# Goal
Arrange these entries as a numbered list, one line per item, and leave out any blank lines.

----------

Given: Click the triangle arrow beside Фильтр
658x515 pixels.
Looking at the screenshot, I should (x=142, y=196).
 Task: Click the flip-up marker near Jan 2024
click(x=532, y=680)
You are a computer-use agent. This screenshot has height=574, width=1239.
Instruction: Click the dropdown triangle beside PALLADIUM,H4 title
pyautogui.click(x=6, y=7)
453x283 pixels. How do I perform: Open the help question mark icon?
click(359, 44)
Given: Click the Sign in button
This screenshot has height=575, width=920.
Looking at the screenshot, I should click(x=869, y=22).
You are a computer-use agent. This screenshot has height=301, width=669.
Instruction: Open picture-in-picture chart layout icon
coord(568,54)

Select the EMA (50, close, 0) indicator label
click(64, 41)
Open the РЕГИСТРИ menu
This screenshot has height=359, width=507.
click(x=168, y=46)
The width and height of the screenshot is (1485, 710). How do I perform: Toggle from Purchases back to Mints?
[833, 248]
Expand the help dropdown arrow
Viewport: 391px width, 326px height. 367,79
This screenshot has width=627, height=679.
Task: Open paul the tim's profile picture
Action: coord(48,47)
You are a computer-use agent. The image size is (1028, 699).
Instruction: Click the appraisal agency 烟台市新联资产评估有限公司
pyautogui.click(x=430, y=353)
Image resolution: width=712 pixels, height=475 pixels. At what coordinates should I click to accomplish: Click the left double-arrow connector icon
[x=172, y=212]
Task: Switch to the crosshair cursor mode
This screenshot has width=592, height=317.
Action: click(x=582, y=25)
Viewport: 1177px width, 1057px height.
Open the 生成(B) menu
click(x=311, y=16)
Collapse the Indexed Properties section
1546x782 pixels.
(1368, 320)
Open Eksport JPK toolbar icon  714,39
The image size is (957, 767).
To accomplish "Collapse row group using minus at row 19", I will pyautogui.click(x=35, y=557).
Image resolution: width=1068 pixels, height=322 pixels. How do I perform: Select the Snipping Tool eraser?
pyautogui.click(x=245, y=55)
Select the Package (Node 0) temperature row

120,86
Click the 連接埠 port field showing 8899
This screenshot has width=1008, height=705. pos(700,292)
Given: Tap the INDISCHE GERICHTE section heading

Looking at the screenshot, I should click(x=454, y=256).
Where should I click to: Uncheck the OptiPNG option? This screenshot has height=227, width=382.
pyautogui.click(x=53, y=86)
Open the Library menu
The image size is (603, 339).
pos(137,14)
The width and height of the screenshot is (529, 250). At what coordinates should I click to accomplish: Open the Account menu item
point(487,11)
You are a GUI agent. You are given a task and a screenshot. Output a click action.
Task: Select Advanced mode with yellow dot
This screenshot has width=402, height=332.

----------

# Answer to this exercise
1. Given: Click the triangle arrow beside Фильтр
2. 658x515 pixels.
3. Looking at the screenshot, I should (x=142, y=196).
4.  Task: Click the flip-up marker near Jan 2024
5. click(x=532, y=680)
6. You are a computer-use agent. This screenshot has height=574, width=1239.
7. Instruction: Click the dropdown triangle beside PALLADIUM,H4 title
8. pyautogui.click(x=6, y=7)
9. 453x283 pixels. How do I perform: Open the help question mark icon?
10. click(359, 44)
11. Given: Click the Sign in button
12. This screenshot has height=575, width=920.
13. Looking at the screenshot, I should click(x=869, y=22).
14. You are a computer-use agent. This screenshot has height=301, width=669.
15. Instruction: Open picture-in-picture chart layout icon
16. coord(568,54)
17. Select the EMA (50, close, 0) indicator label
18. click(64, 41)
19. Open the РЕГИСТРИ menu
20. This screenshot has height=359, width=507.
21. click(x=168, y=46)
22. The width and height of the screenshot is (1485, 710). How do I perform: Toggle from Purchases back to Mints?
23. [833, 248]
24. Expand the help dropdown arrow
25. Viewport: 391px width, 326px height. 367,79
26. This screenshot has width=627, height=679.
27. Task: Open paul the tim's profile picture
28. Action: coord(48,47)
29. You are a computer-use agent. The image size is (1028, 699).
30. Instruction: Click the appraisal agency 烟台市新联资产评估有限公司
31. pyautogui.click(x=430, y=353)
32. Image resolution: width=712 pixels, height=475 pixels. At what coordinates should I click to accomplish: Click the left double-arrow connector icon
33. [x=172, y=212]
34. Task: Switch to the crosshair cursor mode
35. This screenshot has width=592, height=317.
36. Action: click(x=582, y=25)
37. Viewport: 1177px width, 1057px height.
38. Open the 生成(B) menu
39. click(x=311, y=16)
40. Collapse the Indexed Properties section
41. 1546x782 pixels.
42. (1368, 320)
43. Open Eksport JPK toolbar icon  714,39
44. The image size is (957, 767).
45. To accomplish "Collapse row group using minus at row 19", I will pyautogui.click(x=35, y=557).
46. Image resolution: width=1068 pixels, height=322 pixels. How do I perform: Select the Snipping Tool eraser?
47. pyautogui.click(x=245, y=55)
48. Select the Package (Node 0) temperature row
49. 120,86
50. Click the 連接埠 port field showing 8899
51. This screenshot has width=1008, height=705. pos(700,292)
52. Given: Tap the INDISCHE GERICHTE section heading
53. Looking at the screenshot, I should click(x=454, y=256).
54. Where should I click to: Uncheck the OptiPNG option? This screenshot has height=227, width=382.
55. pyautogui.click(x=53, y=86)
56. Open the Library menu
57. The image size is (603, 339).
58. pos(137,14)
59. The width and height of the screenshot is (529, 250). At what coordinates should I click to accomplish: Open the Account menu item
60. point(487,11)
61. You are a GUI agent. You are given a task and a screenshot. Output a click action.
62. Task: Select Advanced mode with yellow dot
63. This screenshot has width=402, height=332.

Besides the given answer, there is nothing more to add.